### PASSAGE TO READ
*** Begin section ***

Setting up NixOS on a dedicated server
Posted on February 9, 2021 • 3 minutes • 533 words
Preamble
After about a year of paying 2 different providers for a seedbox (for linux ISOs) and a VPS (for various selfhosted services). I decided it would make more sense if everything was on one larger server.
Side note: This whole idea came to mind because of my trouble running the Nix package manager on a shared (non-root) server for SuperCrunchBot .
I settled on a box from Hetzner’s server auction . It’s has a 240 GB SSD, 2x 3TB HDDs, an i7 3770, and 16 GB of RAM. While the hardware is dated (that’s a 9 year old CPU!), it is very cost effective coming in at €27/month - which is cheaper than I am paying for both of my current servers. Of course I’m not going to be running anything that relies on single-threaded performance like a game server on such an old CPU, but most workloads should be fine. Anyways, storage is the main thing I’m paying for here.
Installing NixOS
This should be the standard Linux installation process, right? Mount ISO somehow then boot off of it and install things. Wait, how do you insert an ISO into a physical machine? You get someone to do it for you, more specifically, you request a technician to roll over a KVM console to your box (free for 3 hours, a bit pricey afterwards) and plug in a USB drive .
Social Anxiety
Well not really, but what if I don’t feel like talking to someone and potentially having them watch the console while I struggle to figure out how I want to partition my drives?
Your HDD is a USB drive
Instead of writing the ISO to a USB drive, it’s possible to write the ISO to a local drive, upon reboot the BIOS should boot into the install medium.
Thankfully, these servers can boot into a rescue system which is essentially a stripped down version of Debian that it boots over the network.
So we can write the ISO to one of the HDDs with dd:
dd if=nixos.iso of=/dev/sda bs=4k status=progress
If a system boots into a console without any input devices, did it really boot?
I can’t control the system once it’s booted, since that would require physical access (which is that the KVM console essentially gets you) - but we’re not doing that here.
So what can we do? Build our own ISO with my ssh key included:
{config, pkgs, ...}:
{
imports = [
<nixpkgs/nixos/modules/installer/cd-dvd/installation-cd-minimal.nix>
# Provide an initial copy of the NixOS channel so that the user
# doesn't need to run "nix-channel --update" first.
<nixpkgs/nixos/modules/installer/cd-dvd/channel.nix>
];
systemd.services.sshd.wantedBy = pkgs.lib.mkForce [ "multi-user.target" ];
users.users.root.openssh.authorizedKeys.keys = [
"ssh-ed25519 AAAAC3NzaC1lZDI1NTE5AAAAIIzlWx6yy2nWV8fYcIm9Laap8/KxAlLJd943TIrcldSY sam@desktop"
];
# Static IP since Hetzner doesn't have DHCP for these dedicated servers apparently
# (I figured that out the hard way).
networking = {
usePredictableInterfaceNames = false;
interfaces.eth0.ip4 = [{
address = "5.9.43.<XX>";
prefixLength = 27;
}];
defaultGateway = "5.9.43.65";
nameservers = [ "213.133.98.98" "8.8.8.8" ];
};
}
And that’s about it, so I crossed my fingers and rebooted the system.
…and it worked!You have no idea how happy I am
That’s about the end of everything that the excellent NixOS wiki can’t explain.

*** End section ***

### SOURCE MATERIAL

*** Begin section ***

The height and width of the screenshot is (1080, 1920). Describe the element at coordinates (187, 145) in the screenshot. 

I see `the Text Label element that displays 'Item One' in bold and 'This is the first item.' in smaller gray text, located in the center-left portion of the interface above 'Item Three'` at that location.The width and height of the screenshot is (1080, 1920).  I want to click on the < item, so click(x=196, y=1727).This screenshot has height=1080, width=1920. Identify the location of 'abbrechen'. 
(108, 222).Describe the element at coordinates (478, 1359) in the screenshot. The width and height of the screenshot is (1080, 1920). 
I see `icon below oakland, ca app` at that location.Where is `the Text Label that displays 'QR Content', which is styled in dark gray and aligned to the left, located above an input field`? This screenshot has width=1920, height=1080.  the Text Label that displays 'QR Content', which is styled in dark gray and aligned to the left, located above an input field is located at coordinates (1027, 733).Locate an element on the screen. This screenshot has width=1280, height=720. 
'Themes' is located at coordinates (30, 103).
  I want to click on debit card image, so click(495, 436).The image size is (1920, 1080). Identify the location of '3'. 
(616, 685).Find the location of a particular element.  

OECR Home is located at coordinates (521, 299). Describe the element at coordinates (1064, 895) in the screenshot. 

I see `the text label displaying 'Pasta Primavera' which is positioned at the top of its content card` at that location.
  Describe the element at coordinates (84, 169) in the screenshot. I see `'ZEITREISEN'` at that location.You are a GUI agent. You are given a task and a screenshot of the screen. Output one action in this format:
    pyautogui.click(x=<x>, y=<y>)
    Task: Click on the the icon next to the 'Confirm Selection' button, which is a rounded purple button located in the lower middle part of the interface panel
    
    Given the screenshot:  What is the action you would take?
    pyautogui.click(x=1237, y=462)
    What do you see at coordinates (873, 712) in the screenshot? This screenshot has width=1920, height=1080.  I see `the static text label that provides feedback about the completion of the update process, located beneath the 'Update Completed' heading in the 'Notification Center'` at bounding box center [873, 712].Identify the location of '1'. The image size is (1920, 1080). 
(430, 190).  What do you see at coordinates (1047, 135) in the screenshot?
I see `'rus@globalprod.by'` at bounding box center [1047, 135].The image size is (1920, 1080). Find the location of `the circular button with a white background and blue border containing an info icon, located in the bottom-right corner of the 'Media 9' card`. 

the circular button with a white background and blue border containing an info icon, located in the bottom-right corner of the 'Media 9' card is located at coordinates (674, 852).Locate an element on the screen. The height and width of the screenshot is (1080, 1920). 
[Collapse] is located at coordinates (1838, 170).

*** End section ***

Transcribe the NixOS server post, everything from "Side note: This" down to "paying for here.". The lines above are separate from the NixOS server post.

Side note: This whole idea came to mind because of my trouble running the Nix package manager on a shared (non-root) server for SuperCrunchBot .
I settled on a box from Hetzner’s server auction . It’s has a 240 GB SSD, 2x 3TB HDDs, an i7 3770, and 16 GB of RAM. While the hardware is dated (that’s a 9 year old CPU!), it is very cost effective coming in at €27/month - which is cheaper than I am paying for both of my current servers. Of course I’m not going to be running anything that relies on single-threaded performance like a game server on such an old CPU, but most workloads should be fine. Anyways, storage is the main thing I’m paying for here.